■ **Passage to read**:
====

Construct the image URL:

code

{base_url}/gradio_api/file=/tmp/gradio/abc123def/filename.jpg

Upload ALL files and collect ALL image URLs before proceeding to step 3.

3. Transcribe

Call htr_transcribe once with ALL image URLs in a single call.

Batching rule: Never call htr_transcribe multiple times for separate images. Each call runs an expensive GPU pipeline — batch everything.

4. Present results

After transcription, present results as an inline artifact for the viewer and downloadable links for data exports.

4a. Inline viewer artifact

Download the viewer HTML, then embed all images as base64 data URIs so the artifact is fully self-contained (the artifact sandbox blocks external requests to the Gradio server).

bash

curl -sL "{viewer_url}" -o /home/claude/viewer.html

Then run this Python script to embed images:

python

import re, base64, urllib.request

with open("/home/claude/viewer.html", "r") as f:
    html = f.read()

# Find all Gradio image URLs and embed as base64
for url in set(re.findall(
    r'https://riksarkivet-htr-demo\.hf\.space/gradio_api/file=[^\s"]+\.(?:jpg|png)', html
)):
    with urllib.request.urlopen(url) as resp:
        img_data = resp.read()
    ext = "jpeg" if url.endswith(".jpg") else "png"
    data_uri = f"data:image/{ext};base64,{base64.b64encode(img_data).decode()}"
    html = html.replace(url, data_uri)

with open("/mnt/user-data/outputs/viewer.html", "w") as f:
    f.write(html)

Then call present_files with /mnt/user-data/outputs/viewer.html to render the interactive viewer as an inline artifact.

4b. Export links

Provide the remaining URLs as clickable download links:

•Transcription data: [pages_url] (per-line JSON)

•Export: [export_url] (archival export)

Do NOT reproduce document text as plain text in your response — present the artifact and links instead.

Options

Language

Value	Use when
`swedish`	Swedish handwriting (default)
`norwegian`	Norwegian handwriting
`english`	English handwriting
`medieval`	Medieval scripts

Layout

Value	Use when
`single_page`	Single pages, snippets, cropped regions (default)
`spread`	Two-page book openings (Swedish only)

Export format

Value	Description
`alto_xml`	ALTO XML — standard archival (default)
`page_xml`	PAGE XML — alternative archival format
`json`	JSON — structured data format

Custom pipeline

custom_yaml accepts a raw HTRflow YAML config string. Overrides language and layout. Use only when user explicitly provides one.

Example — English modern handwriting with a custom TrOCR model:

yaml

steps:
- step: Segmentation
  settings:
    model: yolo
    model_settings:
      model: Riksarkivet/yolov9-lines-within-regions-1
- step: TextRecognition
  settings:
    model: TrOCR
    model_settings:
      model: microsoft/trocr-base-handwritten
    generation_settings:
       batch_size: 16
- step: OrderLines

====

■ **What you will do**:
1) Decide whether each statement agrees with the transcription instructions above: (a) htr_transcribe should be called once per image. (b) The spread layout works only for Swedish. (c) JSON is the default export format. For each, answer yes or no and quote the deciding words.
2) From the transcription instructions above, write out the part that opens with the words containing "Then run this" and closes with "html = f.read()".

■ **Saved data entries**:
====

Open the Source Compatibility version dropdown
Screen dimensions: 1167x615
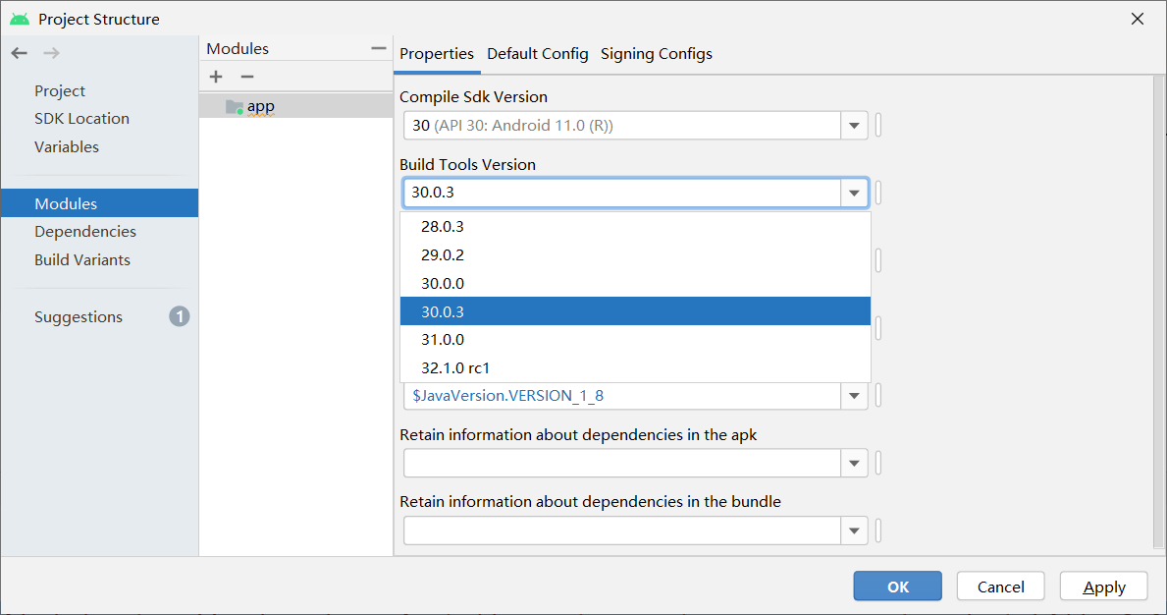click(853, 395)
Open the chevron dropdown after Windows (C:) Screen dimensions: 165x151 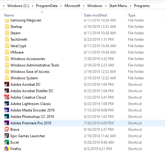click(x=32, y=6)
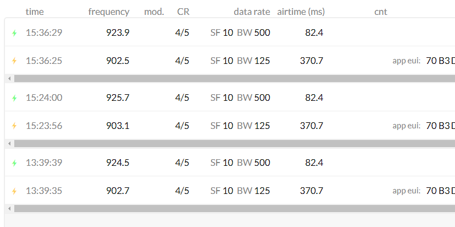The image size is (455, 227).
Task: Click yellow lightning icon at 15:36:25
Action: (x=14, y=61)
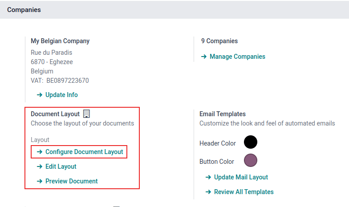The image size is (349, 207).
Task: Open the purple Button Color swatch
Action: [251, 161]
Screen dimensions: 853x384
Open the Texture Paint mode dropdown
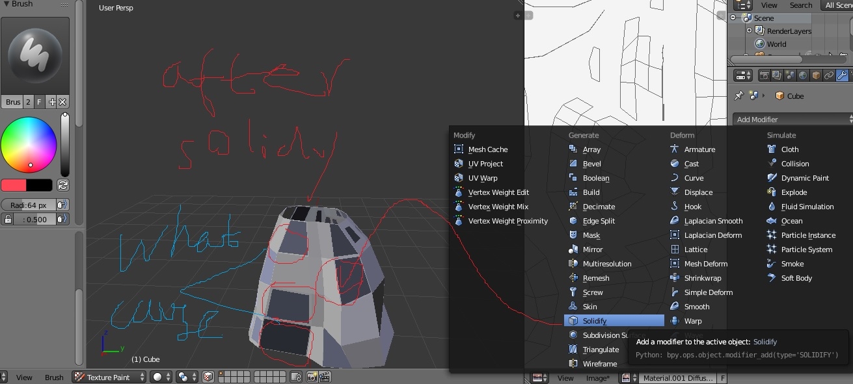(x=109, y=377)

====

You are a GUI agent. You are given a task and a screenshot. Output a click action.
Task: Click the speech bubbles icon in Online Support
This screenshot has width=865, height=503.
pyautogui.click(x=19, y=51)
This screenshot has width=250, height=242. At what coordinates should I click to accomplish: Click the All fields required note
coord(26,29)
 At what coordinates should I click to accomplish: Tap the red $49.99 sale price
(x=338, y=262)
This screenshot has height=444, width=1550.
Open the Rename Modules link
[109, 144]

====

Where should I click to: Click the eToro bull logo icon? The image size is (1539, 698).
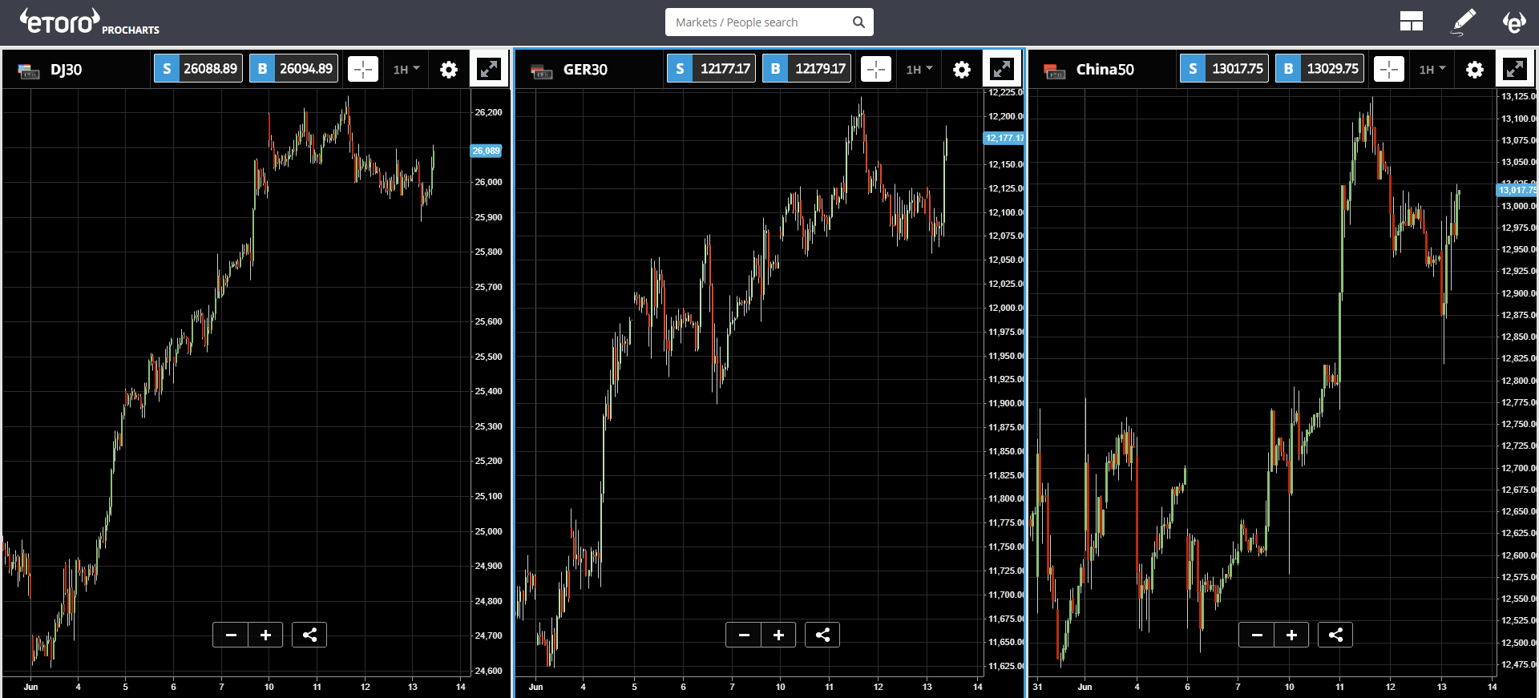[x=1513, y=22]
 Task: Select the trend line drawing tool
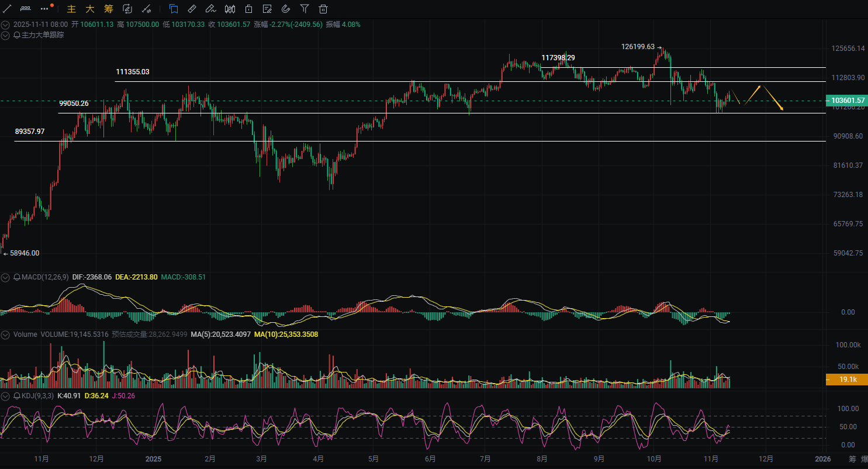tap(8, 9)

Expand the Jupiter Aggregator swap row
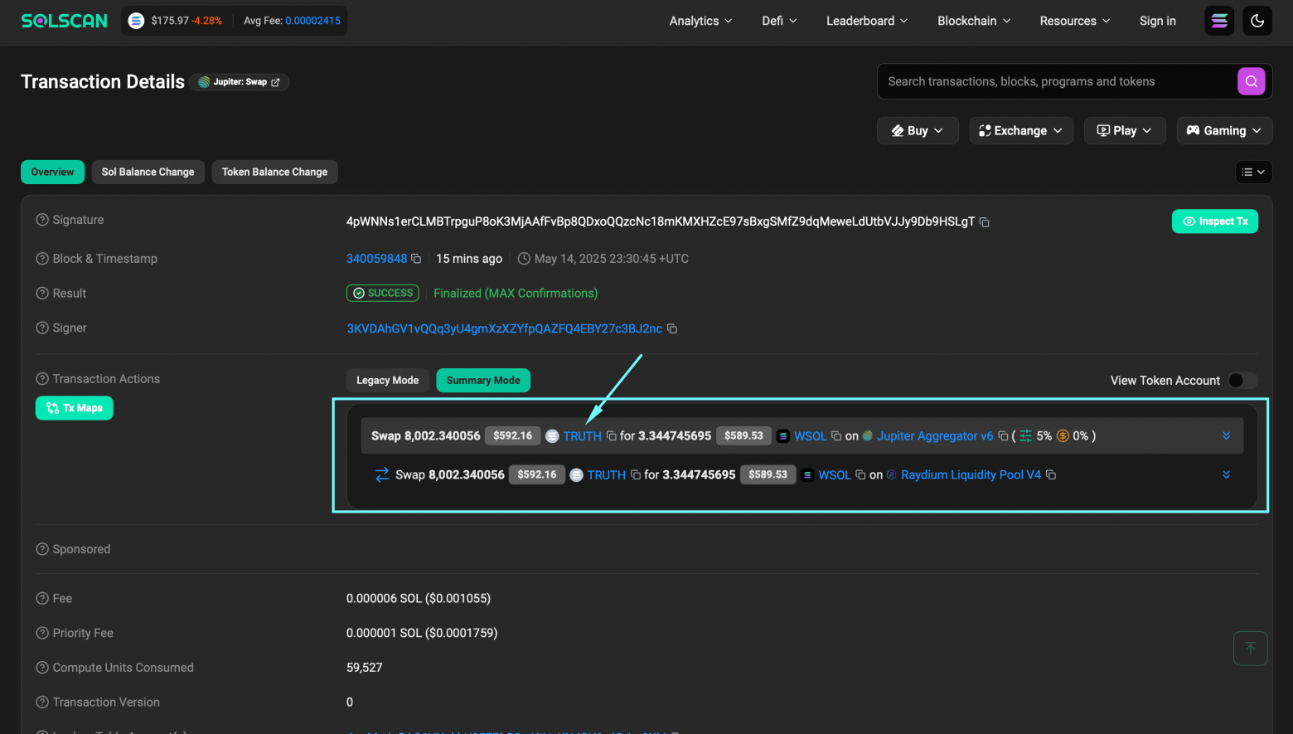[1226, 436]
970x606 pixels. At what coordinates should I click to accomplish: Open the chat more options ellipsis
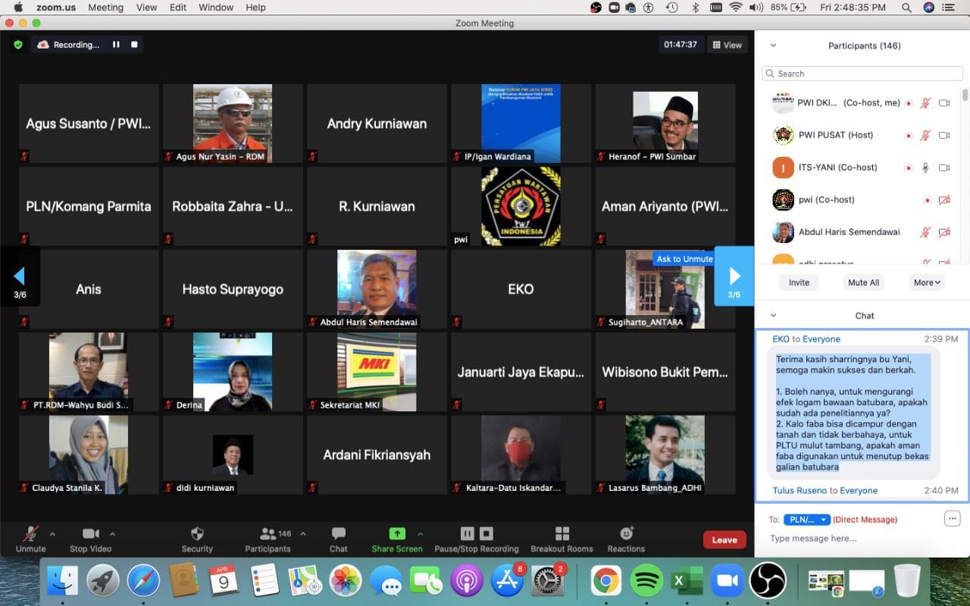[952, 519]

====

■ **Task results**:
1)
(a) No: "Never call htr_transcribe multiple times for separate images."
(b) Yes: "Two-page book openings (Swedish only)"
(c) No: "ALTO XML — standard archival (default)"

2)
Then run this Python script to embed images:

python

import re, base64, urllib.request

with open("/home/claude/viewer.html", "r") as f:
    html = f.read()